No pineapple upside-down cakes ended up on the floor in The Great British Bake Off this week but our token Scot lived up to expectations. Rebecca Shearer takes a look at the rise and fall of contestants’ bakes in episode two.
Isn’t it great but also incredibly disorientating to have Bake Off back on our screens? Nothing has been normal these past few months, TV has been full of re-runs and it felt like we were having to recreate past episodes of Bake Off in our own kitchens as we developed our sourdough starters and tried at all costs to avoid soggy bottoms.
Then at the end of it all, the real-life Bake Off came along to save the day and try to instil some sort of normality back into our lives. It was like welcoming back an old friend into our house, who we hadn’t seen since before the pandemonium.
It is one of the majority of Channel 4’s shows that has been able to return to filming, albeit under strict rules.
Behind the scenes, the bakers are to be regularly tested and even their cars quarantined to allow the show to continue as it normally would on the screen, with the only hint of there ever being a raging virus going on in the world outside the tent coming from one of the contestants naming their first bake of the day “quarantine florentines”.
You know the saying too many cooks in the kitchen spoil the broth? Well, there are 11 bakers in the competition and far too many to really know who is the cream of the crop.
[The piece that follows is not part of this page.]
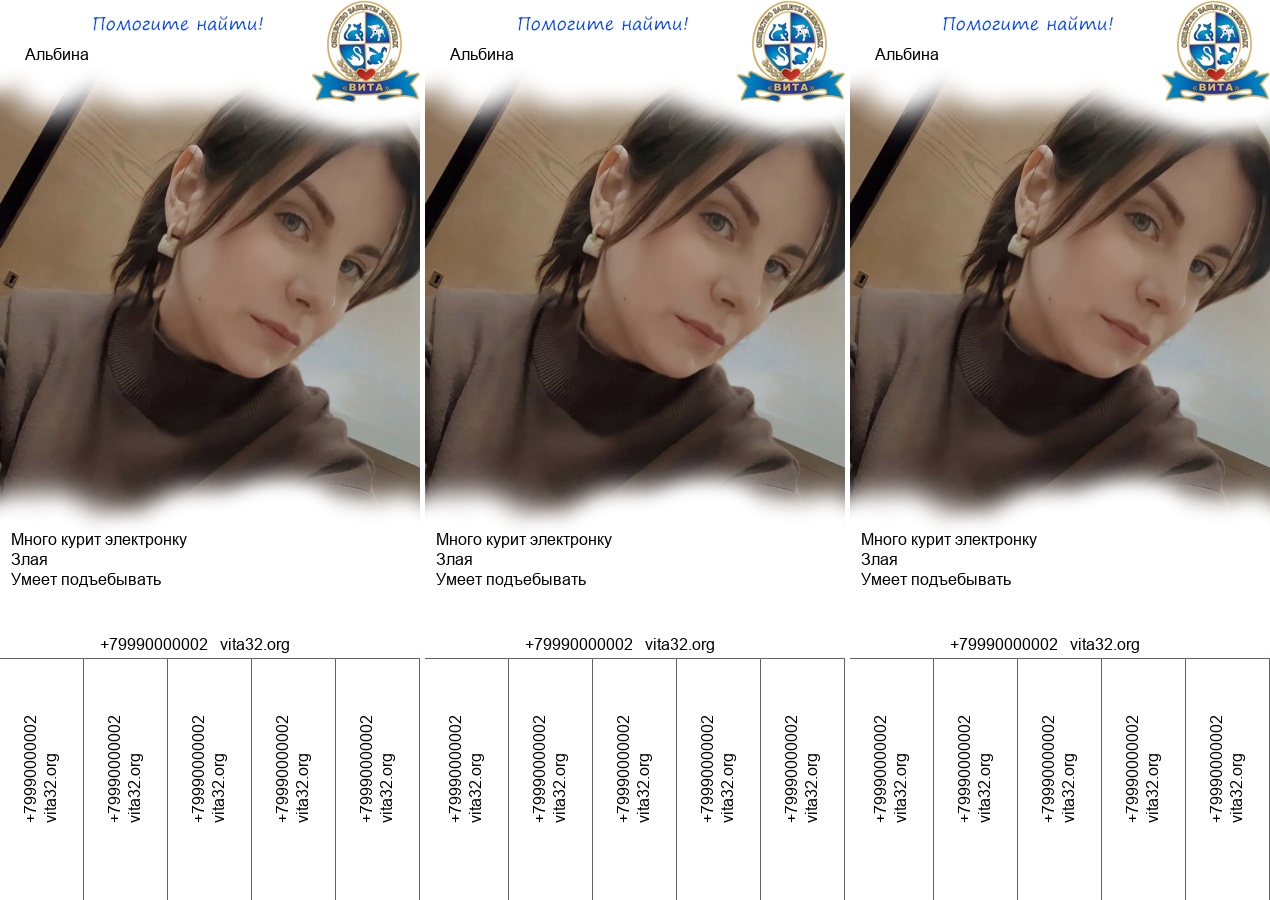
Task: Select the VITA crest on the right flyer
Action: click(1215, 52)
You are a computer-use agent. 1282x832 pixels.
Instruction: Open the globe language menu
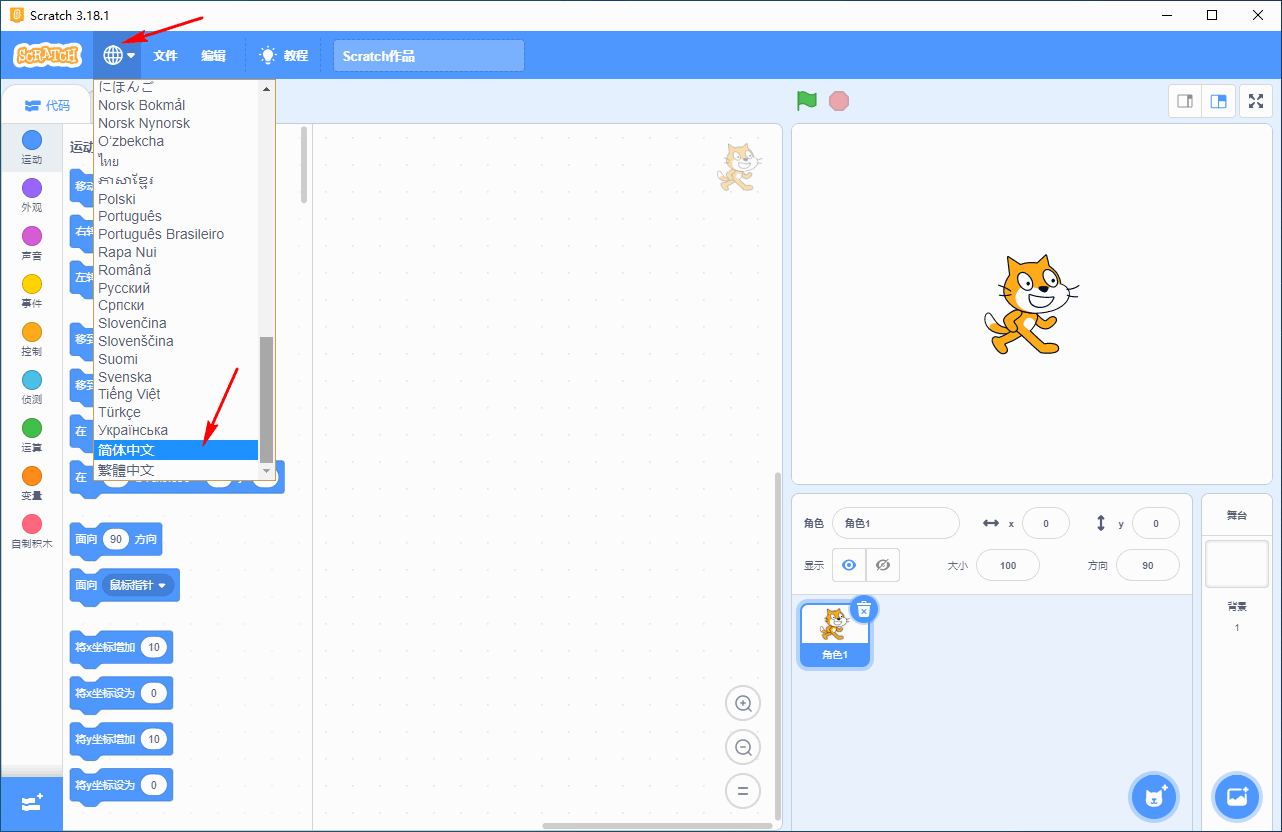coord(118,56)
What we did learn is that there are three different ways to spell Mark, that waistcoats are making a well-deserved comeback and that Noel Fielding and Matt Lucas make a quirky pairing.
Whoever came up with the idea of putting the two of them together must in some way be related to the person who first discovered the combination of peanut butter and jelly/jam – it shouldn’t work but it does.
Of course, what talent or reality show would be complete without a token Scot? Usually our representatives on such shows have hailed from Glasgow but this time it’s capital city Edinburgh flying the flag by way of contestant Peter.
And boy did he play up to every stereotype we’ve ever been given, short of us being in a constant state of kilt-wearing and everyone having red hair.
In the final task of the evening, in which the contestants were required to make a 3D dinner set out of biscuit, our Scottish representative filled a biscuit-molded haggis with cranachan. I do hope, for all of our sake, that is not something we try to recreate for any future foreign visitors who may have seen the show and travelled here to sample the goods.
Sadly there was very little Eastenders-esque drama this week as we saw last episode when Sura took the name “pineapple upside-down cake” a bit too literally and elbowed Dave’s creation to the floor.
Week two was sadly relatively tame in comparison – not what we are used to when you think of the ultimate sin in 2015’s Bake Off as contestant Diana took fellow contestant Iain’s ice cream cake out of the freezer to make space for her own. Drama is what the people want.
Alas, it was either Mark, Mak or Marc that ended up leaving – they all have such similar names, it was sometimes difficult to keep track of who was who. One of them worried Prue during the signature challenge with his large nuts, the other decorated his florentines with peacock feathers that Paul understandably mistook for tennis rackets, while the other made squishy biscuits that tingled Prue’s tastebuds.